Use of allusion[edit]

Like many of Eliot's poems, "The Love Song of J. Alfred Prufrock" makes numerous allusions to other works, which are often symbolic themselves.

Which of the following themes Does The Love Song of J. Alfred Prufrock?

One of the poem's central themes is social anxiety and how it affects Prufrock's ability to interact with those around him. This line, like the others in the tea scene, is indicative of the discomfort Prufrock feels in social situations and his belief that he needs to put on a "face" or mask in order to fit in.

Which is an example of an allusion from The Love Song of J. Alfred Prufrock apex?

In "The Love Song of J. Alfred Prufrock" the line "Though I have seen my head [grown slightly bald] brought in upon a platter/ I am no prophet" is an allusion to John the Baptist. Prufrock feels that he like John will be murdered if he speaks the truth.

What is the theme of the poem J Alfred Prufrock?

It is an examination of the tortured psyche of the prototypical modern man—overeducated, eloquent, neurotic, and emotionally stilted. Prufrock, the poem's speaker, seems to be addressing a potential lover, with whom he would like to “force the moment to its crisis” by somehow consummating their relationship.
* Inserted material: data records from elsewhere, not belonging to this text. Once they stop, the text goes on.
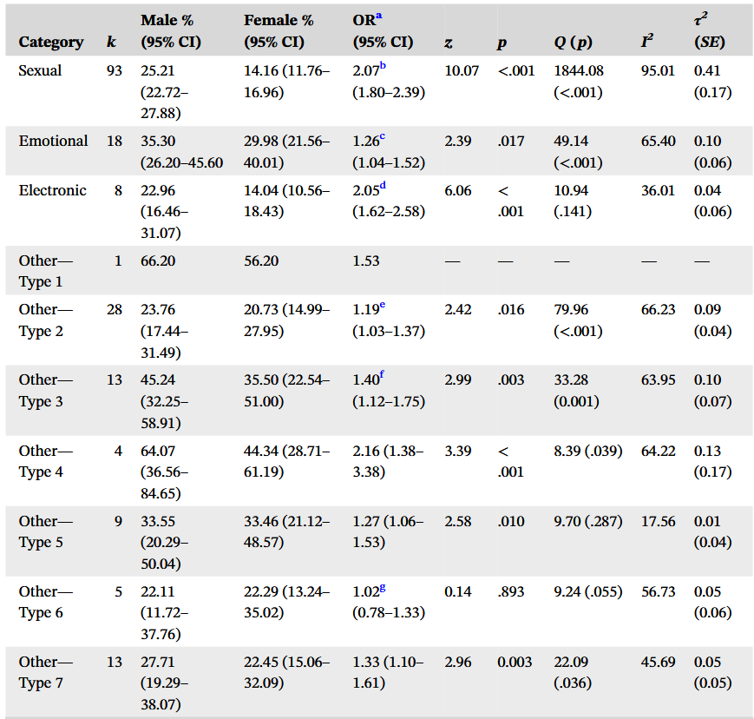Screen dimensions: 754x719
Task: Select the z value 10.07
Action: [462, 70]
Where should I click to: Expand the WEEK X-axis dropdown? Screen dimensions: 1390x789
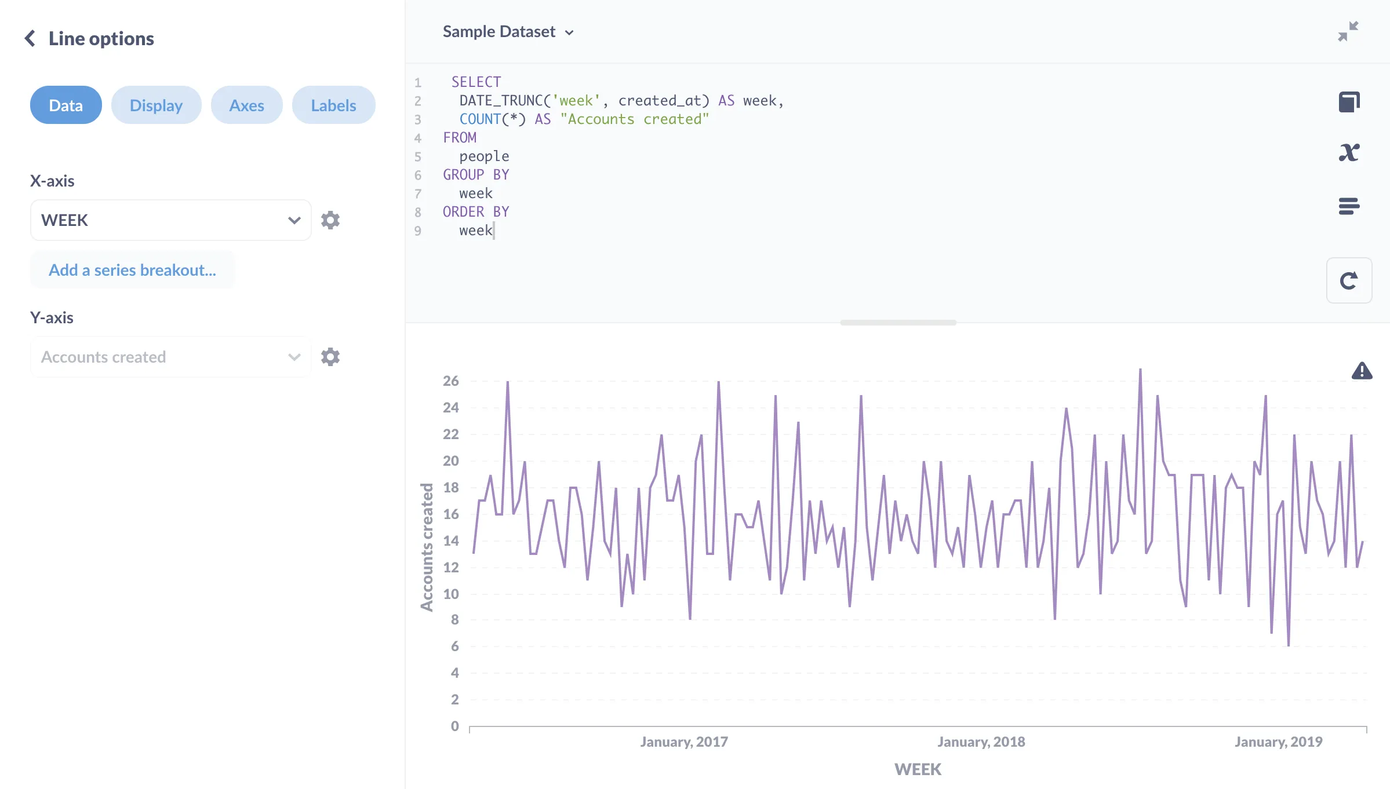pyautogui.click(x=170, y=220)
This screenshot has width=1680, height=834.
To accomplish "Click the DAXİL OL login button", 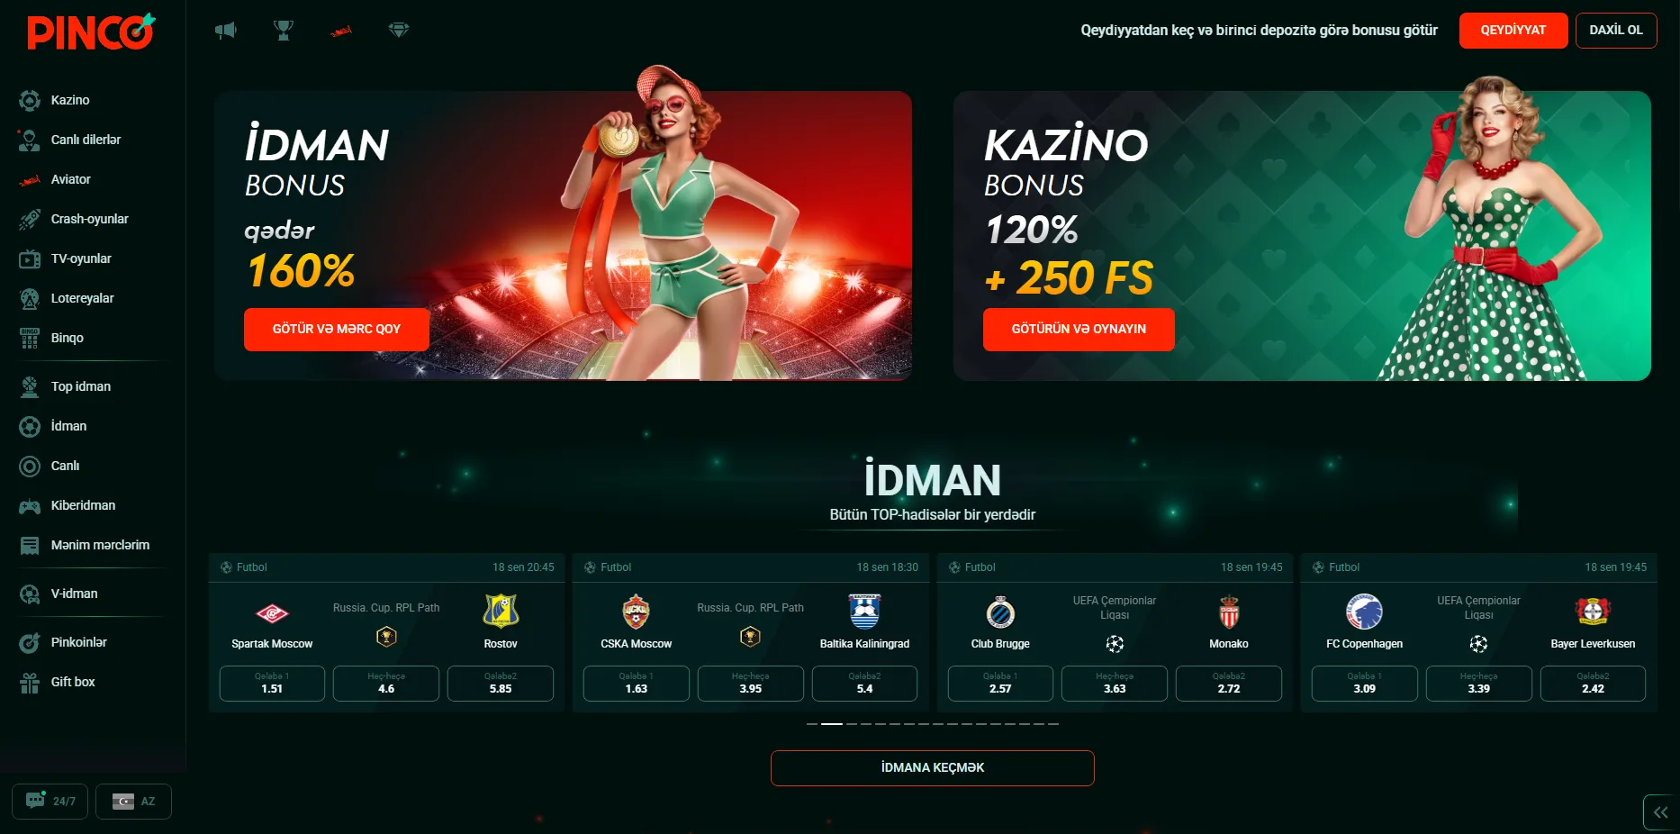I will (x=1616, y=31).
What is Prufrock's main dilemma in the poem The Love Song of J. Alfred Prufrock?

Second, Prufrock's ideal society cannot be balanced with the society he is living in. He was confined by the real world and had no way to change and flee. Therefore, it was his dilemma that made him could not live in harmony with the real world and then led to him spiritually paralyzed and alienated.